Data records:
□ □ □ □ □ □ □

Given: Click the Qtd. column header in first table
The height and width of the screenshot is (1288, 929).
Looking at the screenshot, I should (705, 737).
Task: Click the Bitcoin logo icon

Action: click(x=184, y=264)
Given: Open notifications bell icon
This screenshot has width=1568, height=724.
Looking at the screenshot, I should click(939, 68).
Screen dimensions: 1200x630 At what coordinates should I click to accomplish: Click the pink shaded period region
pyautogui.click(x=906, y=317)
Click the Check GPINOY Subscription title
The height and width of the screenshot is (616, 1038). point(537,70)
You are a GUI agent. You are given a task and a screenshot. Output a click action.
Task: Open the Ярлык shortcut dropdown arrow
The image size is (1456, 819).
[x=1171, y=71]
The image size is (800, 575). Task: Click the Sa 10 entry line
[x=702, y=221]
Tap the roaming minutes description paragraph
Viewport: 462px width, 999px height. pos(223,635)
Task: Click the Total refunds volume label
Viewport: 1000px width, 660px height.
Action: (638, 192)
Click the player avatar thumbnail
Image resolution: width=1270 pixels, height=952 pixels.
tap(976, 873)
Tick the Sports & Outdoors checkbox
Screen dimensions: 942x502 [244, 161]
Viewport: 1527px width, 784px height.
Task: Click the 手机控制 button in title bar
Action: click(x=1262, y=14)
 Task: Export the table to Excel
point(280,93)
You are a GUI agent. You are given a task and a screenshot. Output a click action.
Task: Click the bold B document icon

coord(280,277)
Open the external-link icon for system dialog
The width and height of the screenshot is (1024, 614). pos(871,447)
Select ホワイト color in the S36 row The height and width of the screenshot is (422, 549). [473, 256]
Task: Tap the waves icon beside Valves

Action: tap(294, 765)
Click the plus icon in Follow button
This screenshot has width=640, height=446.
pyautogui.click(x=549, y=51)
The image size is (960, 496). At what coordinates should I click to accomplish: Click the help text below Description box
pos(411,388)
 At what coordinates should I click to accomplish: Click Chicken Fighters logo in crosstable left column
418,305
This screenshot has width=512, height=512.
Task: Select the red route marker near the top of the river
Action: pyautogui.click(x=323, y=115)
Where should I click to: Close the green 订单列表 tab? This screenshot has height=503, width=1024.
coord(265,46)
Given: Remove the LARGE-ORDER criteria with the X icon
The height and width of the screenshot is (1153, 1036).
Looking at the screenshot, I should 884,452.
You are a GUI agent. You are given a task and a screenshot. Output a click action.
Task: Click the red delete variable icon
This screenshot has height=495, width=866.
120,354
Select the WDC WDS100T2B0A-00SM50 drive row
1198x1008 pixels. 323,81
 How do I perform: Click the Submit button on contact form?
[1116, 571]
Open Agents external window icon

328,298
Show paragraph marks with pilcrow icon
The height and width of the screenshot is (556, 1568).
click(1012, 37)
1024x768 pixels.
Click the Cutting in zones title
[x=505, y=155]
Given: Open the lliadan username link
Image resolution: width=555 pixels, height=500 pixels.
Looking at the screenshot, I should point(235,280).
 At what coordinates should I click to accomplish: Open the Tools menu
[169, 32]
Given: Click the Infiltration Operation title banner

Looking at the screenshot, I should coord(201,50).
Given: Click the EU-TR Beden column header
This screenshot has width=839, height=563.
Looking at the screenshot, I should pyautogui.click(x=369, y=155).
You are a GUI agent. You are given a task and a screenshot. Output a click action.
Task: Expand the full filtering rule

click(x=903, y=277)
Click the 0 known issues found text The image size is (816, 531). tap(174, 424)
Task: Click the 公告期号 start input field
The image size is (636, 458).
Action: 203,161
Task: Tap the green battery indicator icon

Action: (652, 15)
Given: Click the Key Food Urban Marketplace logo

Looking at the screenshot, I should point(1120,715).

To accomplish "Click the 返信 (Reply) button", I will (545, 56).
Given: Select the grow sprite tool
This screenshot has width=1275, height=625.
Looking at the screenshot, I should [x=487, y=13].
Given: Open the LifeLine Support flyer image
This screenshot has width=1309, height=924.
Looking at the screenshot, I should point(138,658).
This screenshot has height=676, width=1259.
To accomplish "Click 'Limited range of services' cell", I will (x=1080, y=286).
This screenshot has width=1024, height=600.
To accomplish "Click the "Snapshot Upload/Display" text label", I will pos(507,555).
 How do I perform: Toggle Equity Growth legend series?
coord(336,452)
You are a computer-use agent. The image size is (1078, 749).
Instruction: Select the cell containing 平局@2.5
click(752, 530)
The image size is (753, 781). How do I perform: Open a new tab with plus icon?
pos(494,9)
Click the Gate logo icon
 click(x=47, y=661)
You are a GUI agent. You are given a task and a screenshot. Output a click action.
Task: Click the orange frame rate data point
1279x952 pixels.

□ □ □ □ □ □ □

_Required work_:
Please return the span of lines above that opens with the one containing "Task: Click the orange frame rate data point" and closes with the final line, both included, exactly as written and nothing more.

_Exercise response_:
Task: Click the orange frame rate data point
1279x952 pixels.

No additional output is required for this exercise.